[Records shown Boundary: Start]

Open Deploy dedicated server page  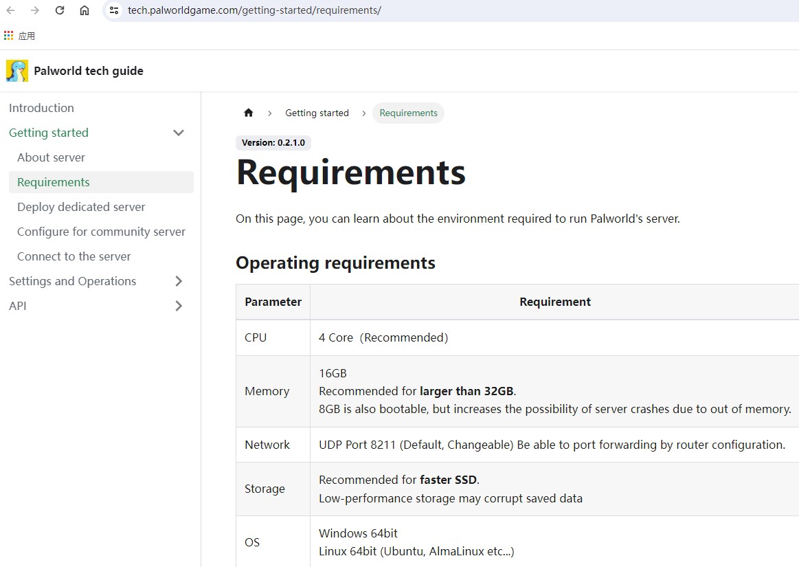(x=81, y=207)
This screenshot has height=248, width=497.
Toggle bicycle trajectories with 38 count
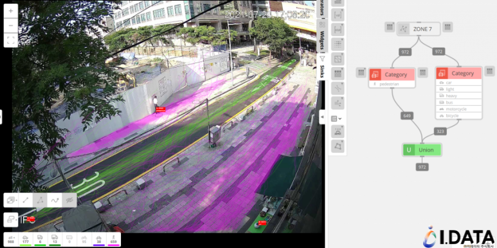[99, 240]
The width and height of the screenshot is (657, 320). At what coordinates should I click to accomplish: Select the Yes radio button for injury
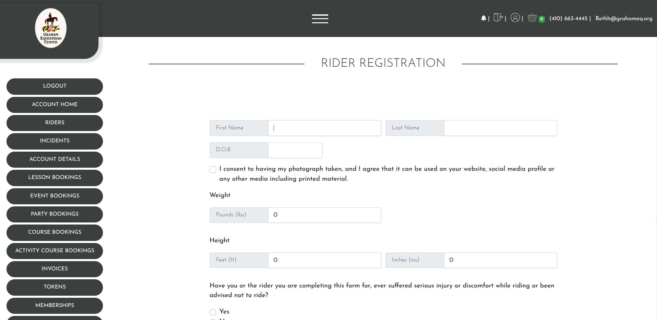pyautogui.click(x=213, y=312)

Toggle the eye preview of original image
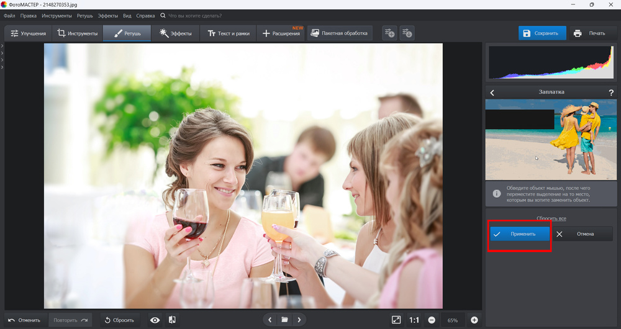pyautogui.click(x=155, y=320)
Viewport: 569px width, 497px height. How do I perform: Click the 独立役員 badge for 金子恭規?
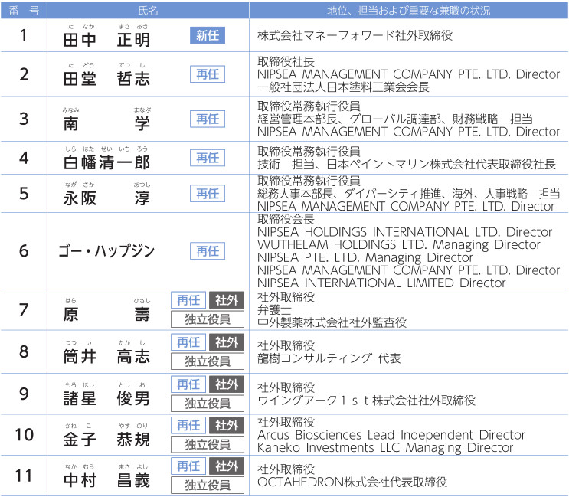208,444
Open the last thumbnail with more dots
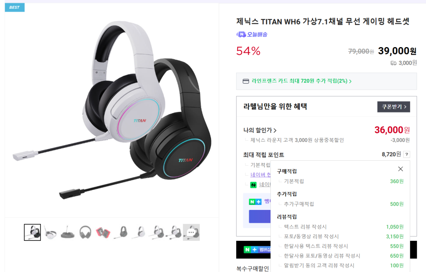Viewport: 426px width, 272px height. click(191, 232)
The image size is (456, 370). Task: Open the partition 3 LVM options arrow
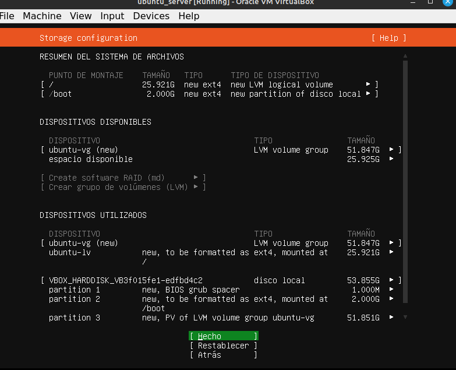[391, 318]
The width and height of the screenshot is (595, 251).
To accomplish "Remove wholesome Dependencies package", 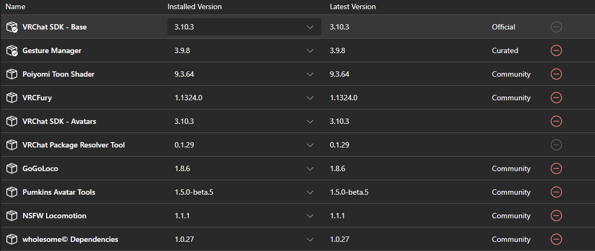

[Records shown Boundary: End]

:: Description of the task ::
Leave the pictures out. Extract exactly the lines running from the one with "Open the last thumbnail with more dots" through the last entry, both ends included.

:: Answer for the task ::
Open the last thumbnail with more dots
Viewport: 426px width, 272px height. click(191, 232)
The image size is (456, 370). Task: Open the partition 3 LVM options arrow
[391, 318]
The width and height of the screenshot is (595, 251).
To accomplish "Remove wholesome Dependencies package", 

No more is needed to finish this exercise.